Nervous system disorders: Headache.

Gastrointestinal disorders: Abdominal pain.

Post-marketing period

Adverse reactions reported during the post-marketing period are listed according to system organ classes.

Frequency is defined according to the frequency of reporting in the clinical study database: very common (≥1/10), common (≥1/100 to <1/10), uncommon (≥1/1000 to <1/100), rare (≥1/10000 to <1/1000), very rare (<1/10000).

Infections and infestations: very common – upper respiratory tract infections*.

Blood and lymphatic system disorders: rare – tendency to increased bleeding; very rare – thrombocytopenia.

Immune system disorders: uncommon – hypersensitivity reactions, including anaphylaxis; very rare – hepatic eosinophilic infiltration.

Psychiatric disorders: uncommon – sleep disorders, including nightmares, insomnia, somnambulism, anxiety, agitation, including aggressive behavior or hostility, depression, psychomotor hyperactivity (including irritability, restlessness, tremor**); rare – attention disorders, memory impairment, tics; very rare – hallucinations, disorientation, suicidal thoughts and behavior (suicidality), obsessive-compulsive disorders, dysphemia.

Nervous system disorders: uncommon – dizziness, drowsiness, paraesthesia/hypoaesthesia, convulsions.

Cardiac disorders: rare – palpitations.

Respiratory, thoracic and mediastinal disorders: uncommon – epistaxis; very rare – Churg-Strauss syndrome (see section "Special precautions for use"), pulmonary eosinophilia.

Gastrointestinal disorders: common – diarrhea***, nausea***, vomiting***; uncommon – dry mouth, dyspepsia.

Hepatobiliary disorders: common – elevated serum transaminases (ALT, AST); very rare – hepatitis (including cholestatic, hepatocellular, and mixed liver injury).

Skin and subcutaneous tissue disorders: common – rash***; uncommon – bruising, urticaria, pruritus; rare – angioedema; very rare – nodular erythema, erythema multiforme.

Musculoskeletal and connective tissue disorders: uncommon – arthralgia, myalgia, including muscle cramps.

Renal and urinary disorders: uncommon – enuresis in children.

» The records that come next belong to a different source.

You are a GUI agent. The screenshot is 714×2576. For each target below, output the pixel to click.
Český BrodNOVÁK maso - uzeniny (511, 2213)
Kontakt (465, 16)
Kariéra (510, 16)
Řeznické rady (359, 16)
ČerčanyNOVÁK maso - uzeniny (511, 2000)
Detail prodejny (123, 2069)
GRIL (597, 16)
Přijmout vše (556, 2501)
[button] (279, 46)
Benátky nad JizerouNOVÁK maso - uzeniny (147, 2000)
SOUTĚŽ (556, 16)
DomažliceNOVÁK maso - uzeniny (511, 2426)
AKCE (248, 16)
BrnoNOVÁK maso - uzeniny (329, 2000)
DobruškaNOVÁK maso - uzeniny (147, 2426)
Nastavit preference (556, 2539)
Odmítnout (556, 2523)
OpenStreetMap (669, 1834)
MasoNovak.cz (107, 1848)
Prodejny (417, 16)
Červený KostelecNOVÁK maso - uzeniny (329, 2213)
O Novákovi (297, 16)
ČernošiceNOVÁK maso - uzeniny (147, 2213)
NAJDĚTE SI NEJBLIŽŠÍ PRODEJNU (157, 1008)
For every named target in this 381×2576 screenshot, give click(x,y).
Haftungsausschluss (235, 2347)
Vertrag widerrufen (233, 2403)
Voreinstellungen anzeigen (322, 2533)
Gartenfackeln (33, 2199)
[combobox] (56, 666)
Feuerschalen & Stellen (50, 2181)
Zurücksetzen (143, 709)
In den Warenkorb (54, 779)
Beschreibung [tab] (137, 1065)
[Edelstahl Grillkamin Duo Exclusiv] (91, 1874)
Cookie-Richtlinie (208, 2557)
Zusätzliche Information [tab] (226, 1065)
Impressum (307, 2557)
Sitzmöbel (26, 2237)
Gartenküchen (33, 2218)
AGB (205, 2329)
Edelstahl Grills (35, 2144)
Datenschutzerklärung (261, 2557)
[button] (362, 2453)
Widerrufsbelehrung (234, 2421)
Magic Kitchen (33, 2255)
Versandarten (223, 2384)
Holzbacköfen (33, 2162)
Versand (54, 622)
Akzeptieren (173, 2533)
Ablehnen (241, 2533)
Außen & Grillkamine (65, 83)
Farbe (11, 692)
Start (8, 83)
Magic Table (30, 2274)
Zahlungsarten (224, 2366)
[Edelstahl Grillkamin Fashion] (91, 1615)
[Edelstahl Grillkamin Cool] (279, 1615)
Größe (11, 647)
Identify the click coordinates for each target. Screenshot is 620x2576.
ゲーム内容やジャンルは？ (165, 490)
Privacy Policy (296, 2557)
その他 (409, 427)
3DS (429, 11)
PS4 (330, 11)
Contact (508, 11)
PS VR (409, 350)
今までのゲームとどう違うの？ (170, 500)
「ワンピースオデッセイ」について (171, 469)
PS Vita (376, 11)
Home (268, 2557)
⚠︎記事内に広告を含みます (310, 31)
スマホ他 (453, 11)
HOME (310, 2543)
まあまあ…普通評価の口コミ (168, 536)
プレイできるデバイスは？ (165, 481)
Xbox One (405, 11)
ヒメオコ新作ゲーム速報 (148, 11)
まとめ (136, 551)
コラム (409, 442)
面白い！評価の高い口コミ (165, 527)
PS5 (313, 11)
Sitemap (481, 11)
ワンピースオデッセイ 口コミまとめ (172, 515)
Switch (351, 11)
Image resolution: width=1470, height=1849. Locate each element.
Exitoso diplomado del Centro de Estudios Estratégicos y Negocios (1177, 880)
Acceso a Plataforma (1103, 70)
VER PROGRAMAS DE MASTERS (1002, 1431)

General disorders and administration site conditions: common – pyrexia***; uncommon – asthenia/fatigue, malaise, swelling.

*This adverse reaction was observed at a "very common" frequency in patients receiving montelukast as well as in patients receiving placebo during clinical studies.

**Rare.

***This adverse reaction was observed at a "common" frequency in patients receiving montelukast as well as in patients receiving placebo during clinical studies.

Reporting suspected adverse reactions. Reporting of suspected adverse reactions after marketing authorization is important. It allows continued monitoring of the benefit-risk balance of the medicinal product. Healthcare professionals and patients, or their legal representatives, should report any suspected adverse reactions and lack of efficacy via the Automated Information System for Pharmacovigilance at: http://aisf.dec.gov.ua.

Shelf life. 2 years.

Storage conditions.

The medicinal product does not require special storage conditions.

Store in the original packaging to protect from light and moisture.

Keep out of the reach of children.

Packaging.

14 tablets in a blister pack. 2 blisters per carton.

Prescription status.

Prescription only.

Manufacturer.

Accord Healthcare Polska Sp. z o.o. Importer's Warehouse/Accord Healthcare Polska Sp. z o.o. Magazyn Importera.

Manufacturer's address and place of business.

ul. Lutomierska 50, Pabianice, 95-200, Poland.

Marketing Authorization Holder. Accord Healthcare Polska Sp. z o.o./Accord Healthcare Polska Sp. z o.o.

Inquiries regarding substandard quality of the medicinal product; questions concerning safety of use, improper use of the medicinal product, or complaints are accepted 24/7 by phone: +380993100335 or by email at: [email protected].

Address of the Marketing Authorization Holder. 7 Tasmowa St., Warsaw, 02-677, Poland.